Business
Trade Balance Deficit Worsens to Rs 19.2 Billion in August 2024

In August 2024, Mauritius recorded a significant trade balance deficit of Rs 19.2 billion. This figure marks a 9.2% increase compared to the previous month, which saw a deficit of Rs 17.4 billion, and represents a 10.4% rise from August 2023, when the deficit was nearly Rs 17.2 billion.
The widening trade deficit primarily stems from a substantial increase in the country’s imports, which continue to outpace exports year after year.
In August 2023, the total value of exports was Rs 9.7 billion, showing only a slight increase to Rs 10 billion in August 2024—an increase of Rs 302 million.
In stark contrast, imports surged by over Rs 2 billion, reaching Rs 29.3 billion in August 2024, compared to Rs 27 billion during the same month last year.
This also reflects a rise from Rs 27.5 billion in July 2024.
A detailed breakdown of the trade figures revealed that domestic exports accounted for Rs 5.6 billion of the total exports.

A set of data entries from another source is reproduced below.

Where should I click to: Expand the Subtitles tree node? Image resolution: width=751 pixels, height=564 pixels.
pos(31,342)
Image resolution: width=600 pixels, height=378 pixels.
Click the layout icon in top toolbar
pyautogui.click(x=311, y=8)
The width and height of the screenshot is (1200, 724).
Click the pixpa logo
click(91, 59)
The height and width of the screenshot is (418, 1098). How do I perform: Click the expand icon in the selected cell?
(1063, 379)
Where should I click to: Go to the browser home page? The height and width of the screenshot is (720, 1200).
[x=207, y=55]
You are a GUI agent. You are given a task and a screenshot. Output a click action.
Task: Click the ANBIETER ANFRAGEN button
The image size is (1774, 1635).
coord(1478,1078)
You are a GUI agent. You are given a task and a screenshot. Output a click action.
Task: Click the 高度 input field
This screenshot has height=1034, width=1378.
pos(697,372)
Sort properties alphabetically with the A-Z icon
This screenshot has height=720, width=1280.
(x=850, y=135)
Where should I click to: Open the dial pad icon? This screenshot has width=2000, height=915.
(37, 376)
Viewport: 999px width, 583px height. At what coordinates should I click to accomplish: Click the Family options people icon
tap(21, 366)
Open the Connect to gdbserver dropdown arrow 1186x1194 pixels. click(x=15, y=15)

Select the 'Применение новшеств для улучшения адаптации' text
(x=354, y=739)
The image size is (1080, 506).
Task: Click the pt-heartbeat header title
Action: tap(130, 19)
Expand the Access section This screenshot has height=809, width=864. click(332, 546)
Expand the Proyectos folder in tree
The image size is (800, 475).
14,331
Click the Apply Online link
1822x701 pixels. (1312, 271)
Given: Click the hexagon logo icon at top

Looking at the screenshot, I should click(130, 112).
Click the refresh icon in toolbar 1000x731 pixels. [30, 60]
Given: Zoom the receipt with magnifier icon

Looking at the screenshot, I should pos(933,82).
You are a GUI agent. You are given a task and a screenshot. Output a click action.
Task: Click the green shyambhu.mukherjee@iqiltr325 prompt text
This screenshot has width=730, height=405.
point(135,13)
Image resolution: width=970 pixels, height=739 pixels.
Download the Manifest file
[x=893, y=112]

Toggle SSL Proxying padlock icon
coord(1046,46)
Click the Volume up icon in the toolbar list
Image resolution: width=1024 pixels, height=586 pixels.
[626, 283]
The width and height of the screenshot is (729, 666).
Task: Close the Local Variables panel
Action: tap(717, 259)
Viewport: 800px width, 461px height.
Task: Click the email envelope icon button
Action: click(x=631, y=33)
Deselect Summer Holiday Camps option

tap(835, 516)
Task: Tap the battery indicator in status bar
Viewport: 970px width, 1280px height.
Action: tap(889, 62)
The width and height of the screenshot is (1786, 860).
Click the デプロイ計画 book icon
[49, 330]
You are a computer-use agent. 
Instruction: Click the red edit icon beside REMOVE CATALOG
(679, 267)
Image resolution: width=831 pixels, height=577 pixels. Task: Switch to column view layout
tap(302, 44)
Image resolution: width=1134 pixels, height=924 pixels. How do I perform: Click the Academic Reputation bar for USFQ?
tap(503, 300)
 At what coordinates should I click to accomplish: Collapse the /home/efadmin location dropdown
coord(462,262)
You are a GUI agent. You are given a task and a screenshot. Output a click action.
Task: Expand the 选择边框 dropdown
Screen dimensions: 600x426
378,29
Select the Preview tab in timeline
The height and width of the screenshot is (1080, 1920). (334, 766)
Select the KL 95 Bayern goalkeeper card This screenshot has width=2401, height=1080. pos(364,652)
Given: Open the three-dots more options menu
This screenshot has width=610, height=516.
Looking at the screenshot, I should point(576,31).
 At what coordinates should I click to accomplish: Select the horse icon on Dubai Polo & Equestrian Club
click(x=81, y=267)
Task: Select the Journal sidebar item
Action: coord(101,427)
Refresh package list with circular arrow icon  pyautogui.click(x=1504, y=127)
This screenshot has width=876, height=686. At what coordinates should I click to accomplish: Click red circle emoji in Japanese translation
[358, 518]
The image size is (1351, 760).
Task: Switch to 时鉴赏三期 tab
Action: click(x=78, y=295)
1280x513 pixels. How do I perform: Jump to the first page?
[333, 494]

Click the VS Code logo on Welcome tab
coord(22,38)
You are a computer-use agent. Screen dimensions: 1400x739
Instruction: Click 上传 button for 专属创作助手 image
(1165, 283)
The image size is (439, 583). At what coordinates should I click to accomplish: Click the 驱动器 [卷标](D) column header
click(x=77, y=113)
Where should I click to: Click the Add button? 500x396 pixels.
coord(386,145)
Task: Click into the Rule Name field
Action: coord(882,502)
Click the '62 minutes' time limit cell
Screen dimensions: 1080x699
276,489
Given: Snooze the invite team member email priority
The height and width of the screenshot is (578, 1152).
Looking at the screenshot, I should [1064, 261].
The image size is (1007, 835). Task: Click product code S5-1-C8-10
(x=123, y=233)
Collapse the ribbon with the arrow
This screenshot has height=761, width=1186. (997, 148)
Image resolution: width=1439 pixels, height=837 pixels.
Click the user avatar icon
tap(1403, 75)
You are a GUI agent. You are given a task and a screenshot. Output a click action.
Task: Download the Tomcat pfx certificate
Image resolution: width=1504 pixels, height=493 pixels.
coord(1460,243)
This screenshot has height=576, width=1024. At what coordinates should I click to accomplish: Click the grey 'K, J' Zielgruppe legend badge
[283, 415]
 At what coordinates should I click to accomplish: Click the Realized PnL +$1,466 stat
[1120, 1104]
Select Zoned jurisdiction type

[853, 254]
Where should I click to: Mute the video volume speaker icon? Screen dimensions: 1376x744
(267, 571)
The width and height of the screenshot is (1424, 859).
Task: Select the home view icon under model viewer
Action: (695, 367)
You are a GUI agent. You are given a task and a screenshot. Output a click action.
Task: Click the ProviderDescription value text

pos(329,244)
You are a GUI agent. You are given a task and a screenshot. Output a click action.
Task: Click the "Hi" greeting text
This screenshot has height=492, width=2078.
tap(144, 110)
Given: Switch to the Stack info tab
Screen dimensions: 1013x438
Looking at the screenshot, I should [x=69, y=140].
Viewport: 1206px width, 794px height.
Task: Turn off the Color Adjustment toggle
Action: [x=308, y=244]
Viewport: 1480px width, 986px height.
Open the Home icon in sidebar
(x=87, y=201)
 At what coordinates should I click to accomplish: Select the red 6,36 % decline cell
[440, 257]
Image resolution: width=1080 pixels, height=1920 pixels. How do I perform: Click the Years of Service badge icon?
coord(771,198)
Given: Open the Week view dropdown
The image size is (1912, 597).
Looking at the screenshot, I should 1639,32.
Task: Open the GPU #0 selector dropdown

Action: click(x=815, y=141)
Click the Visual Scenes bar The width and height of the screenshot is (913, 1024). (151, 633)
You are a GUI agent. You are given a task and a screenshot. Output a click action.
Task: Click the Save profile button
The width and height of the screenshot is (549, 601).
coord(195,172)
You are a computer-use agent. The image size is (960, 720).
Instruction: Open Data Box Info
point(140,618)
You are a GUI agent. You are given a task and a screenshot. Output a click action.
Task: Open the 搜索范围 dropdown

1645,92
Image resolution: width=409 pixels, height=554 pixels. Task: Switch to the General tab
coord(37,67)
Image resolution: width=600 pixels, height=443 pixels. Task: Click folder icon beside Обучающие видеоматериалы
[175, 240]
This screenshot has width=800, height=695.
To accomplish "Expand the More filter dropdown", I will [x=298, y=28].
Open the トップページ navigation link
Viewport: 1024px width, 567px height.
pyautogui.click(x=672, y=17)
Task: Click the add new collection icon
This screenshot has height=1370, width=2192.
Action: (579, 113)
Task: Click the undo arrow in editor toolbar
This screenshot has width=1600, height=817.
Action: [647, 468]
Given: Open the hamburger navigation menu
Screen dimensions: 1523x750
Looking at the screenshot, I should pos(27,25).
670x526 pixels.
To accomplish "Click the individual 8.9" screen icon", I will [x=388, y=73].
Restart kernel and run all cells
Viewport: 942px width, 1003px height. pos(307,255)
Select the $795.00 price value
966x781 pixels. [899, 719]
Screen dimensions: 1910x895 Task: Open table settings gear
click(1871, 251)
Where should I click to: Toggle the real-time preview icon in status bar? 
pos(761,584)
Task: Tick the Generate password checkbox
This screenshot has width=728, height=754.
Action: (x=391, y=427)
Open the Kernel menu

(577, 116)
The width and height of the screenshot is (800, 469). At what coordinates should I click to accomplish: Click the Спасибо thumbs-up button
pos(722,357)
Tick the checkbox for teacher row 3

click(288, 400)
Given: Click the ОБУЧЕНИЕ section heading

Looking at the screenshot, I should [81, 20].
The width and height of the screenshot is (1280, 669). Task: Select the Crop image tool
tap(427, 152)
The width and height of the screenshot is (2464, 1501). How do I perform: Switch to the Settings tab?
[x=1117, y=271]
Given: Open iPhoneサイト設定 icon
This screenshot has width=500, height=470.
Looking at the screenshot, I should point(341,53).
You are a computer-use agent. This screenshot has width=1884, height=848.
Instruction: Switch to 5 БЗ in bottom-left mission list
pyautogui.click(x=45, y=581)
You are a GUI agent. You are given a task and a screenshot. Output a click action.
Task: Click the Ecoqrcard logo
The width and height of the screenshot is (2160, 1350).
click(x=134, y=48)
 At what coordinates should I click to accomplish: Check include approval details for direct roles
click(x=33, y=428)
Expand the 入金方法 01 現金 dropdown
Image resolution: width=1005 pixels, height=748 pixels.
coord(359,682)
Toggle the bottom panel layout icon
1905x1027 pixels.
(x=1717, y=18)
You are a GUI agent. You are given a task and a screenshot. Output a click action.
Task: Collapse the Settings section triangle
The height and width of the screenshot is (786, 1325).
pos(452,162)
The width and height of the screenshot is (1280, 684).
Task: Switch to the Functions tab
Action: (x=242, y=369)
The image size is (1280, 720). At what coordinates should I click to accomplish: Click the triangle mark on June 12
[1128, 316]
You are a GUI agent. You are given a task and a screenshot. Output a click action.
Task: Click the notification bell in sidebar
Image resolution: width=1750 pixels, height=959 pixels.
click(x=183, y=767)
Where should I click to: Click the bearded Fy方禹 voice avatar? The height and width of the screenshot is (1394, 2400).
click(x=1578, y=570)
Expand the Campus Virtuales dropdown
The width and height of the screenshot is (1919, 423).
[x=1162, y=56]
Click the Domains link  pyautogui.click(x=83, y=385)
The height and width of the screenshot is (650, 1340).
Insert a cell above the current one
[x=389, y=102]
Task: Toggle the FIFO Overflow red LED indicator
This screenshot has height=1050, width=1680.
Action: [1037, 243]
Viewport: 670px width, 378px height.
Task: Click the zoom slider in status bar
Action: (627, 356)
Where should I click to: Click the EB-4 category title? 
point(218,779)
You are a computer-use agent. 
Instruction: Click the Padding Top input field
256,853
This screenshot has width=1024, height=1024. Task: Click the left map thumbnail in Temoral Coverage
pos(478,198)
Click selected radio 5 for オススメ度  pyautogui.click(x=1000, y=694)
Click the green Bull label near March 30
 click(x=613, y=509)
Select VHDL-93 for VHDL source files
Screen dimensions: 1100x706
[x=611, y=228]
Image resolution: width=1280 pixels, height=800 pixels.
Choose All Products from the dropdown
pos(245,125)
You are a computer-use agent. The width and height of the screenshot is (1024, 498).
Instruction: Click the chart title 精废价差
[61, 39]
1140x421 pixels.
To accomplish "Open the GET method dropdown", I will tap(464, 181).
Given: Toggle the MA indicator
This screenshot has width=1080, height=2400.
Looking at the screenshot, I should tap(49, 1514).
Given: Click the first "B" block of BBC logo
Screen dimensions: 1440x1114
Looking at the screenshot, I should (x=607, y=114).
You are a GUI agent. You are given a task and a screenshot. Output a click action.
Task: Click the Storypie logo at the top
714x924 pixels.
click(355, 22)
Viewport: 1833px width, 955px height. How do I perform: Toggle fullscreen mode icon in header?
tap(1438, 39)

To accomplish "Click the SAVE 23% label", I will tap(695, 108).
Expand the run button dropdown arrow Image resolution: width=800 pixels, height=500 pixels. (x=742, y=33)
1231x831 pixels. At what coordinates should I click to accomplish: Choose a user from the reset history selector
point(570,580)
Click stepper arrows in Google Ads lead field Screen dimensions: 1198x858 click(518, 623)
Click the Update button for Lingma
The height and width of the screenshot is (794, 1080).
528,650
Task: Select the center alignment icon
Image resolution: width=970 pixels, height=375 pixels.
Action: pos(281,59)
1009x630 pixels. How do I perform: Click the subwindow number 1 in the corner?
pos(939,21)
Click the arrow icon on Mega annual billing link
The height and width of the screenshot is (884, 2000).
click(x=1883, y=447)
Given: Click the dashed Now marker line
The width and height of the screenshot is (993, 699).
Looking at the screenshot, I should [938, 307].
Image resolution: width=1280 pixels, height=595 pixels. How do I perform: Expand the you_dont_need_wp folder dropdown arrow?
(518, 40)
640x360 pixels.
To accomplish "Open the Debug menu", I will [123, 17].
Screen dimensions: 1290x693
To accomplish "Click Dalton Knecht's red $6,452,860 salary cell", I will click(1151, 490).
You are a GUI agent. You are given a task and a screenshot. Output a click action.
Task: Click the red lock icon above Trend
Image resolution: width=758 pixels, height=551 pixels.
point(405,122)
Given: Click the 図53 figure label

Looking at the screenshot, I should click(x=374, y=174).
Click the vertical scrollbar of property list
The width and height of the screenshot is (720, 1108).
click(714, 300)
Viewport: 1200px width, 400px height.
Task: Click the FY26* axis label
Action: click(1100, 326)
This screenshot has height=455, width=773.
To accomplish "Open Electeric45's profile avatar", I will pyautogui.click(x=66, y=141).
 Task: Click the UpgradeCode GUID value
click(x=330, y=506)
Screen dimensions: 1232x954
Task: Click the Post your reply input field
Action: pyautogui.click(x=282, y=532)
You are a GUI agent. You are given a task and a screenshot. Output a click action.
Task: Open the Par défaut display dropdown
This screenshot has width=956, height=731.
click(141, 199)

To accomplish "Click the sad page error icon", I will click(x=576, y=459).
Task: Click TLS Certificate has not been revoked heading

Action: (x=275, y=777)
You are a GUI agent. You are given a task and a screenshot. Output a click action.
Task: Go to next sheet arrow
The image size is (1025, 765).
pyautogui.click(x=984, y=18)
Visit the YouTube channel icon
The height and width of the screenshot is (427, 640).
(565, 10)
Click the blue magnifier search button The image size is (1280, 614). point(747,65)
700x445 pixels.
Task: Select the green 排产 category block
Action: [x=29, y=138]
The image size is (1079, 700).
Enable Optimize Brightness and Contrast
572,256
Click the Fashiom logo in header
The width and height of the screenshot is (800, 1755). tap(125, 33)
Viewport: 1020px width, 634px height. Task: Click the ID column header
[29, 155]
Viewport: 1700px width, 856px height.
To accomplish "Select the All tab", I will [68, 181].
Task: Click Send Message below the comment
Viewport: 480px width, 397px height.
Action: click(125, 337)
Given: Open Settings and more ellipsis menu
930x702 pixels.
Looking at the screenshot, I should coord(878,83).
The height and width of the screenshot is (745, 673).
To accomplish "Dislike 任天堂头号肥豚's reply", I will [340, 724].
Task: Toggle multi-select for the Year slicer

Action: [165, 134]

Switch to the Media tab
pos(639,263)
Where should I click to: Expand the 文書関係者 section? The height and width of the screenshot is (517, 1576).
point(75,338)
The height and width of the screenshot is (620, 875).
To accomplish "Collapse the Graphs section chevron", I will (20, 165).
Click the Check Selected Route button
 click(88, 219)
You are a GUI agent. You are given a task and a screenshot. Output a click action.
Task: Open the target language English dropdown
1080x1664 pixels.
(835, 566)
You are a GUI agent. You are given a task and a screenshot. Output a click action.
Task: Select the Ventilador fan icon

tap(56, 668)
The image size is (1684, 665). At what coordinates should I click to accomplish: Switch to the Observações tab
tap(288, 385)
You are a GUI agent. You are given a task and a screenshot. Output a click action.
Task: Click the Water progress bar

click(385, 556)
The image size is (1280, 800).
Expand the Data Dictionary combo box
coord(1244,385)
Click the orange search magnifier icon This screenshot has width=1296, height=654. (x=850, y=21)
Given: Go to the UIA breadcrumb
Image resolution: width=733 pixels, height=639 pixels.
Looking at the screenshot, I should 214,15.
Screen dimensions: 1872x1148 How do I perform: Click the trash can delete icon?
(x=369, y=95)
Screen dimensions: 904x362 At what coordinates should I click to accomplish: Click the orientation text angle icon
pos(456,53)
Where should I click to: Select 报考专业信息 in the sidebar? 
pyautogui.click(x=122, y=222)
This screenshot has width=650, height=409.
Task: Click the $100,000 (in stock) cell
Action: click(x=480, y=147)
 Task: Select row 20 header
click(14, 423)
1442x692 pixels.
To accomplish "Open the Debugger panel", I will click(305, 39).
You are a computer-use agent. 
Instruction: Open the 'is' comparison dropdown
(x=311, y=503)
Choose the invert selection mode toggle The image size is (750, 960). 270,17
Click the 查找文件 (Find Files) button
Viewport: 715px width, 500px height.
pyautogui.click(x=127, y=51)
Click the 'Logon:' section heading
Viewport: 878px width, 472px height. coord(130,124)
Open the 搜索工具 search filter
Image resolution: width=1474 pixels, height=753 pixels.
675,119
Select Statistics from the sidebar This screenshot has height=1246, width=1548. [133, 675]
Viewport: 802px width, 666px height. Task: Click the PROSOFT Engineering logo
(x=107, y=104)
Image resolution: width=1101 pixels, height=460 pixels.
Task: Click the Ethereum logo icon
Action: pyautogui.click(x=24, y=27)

This included Rs 3.9 billion from the sale of bunker fuels for ships and other bunkering activities, alongside Rs 2 billion from re-exports.
The data also indicated that significant contributors to the rise in import values include the purchase of petroleum products, food items, and vehicles and transportation equipment, which collectively constituted nearly 65% of the total import value for the month.
As expected, South Africa remained Mauritius’ largest trading partner, exporting goods worth Rs 1.3 billion in August 2024.
Other notable trading partners including Madagascar, with exports valued at Rs 855 million, the United States at Rs 738 million, France at Rs 685 million, and the United Kingdom at Rs 679 million.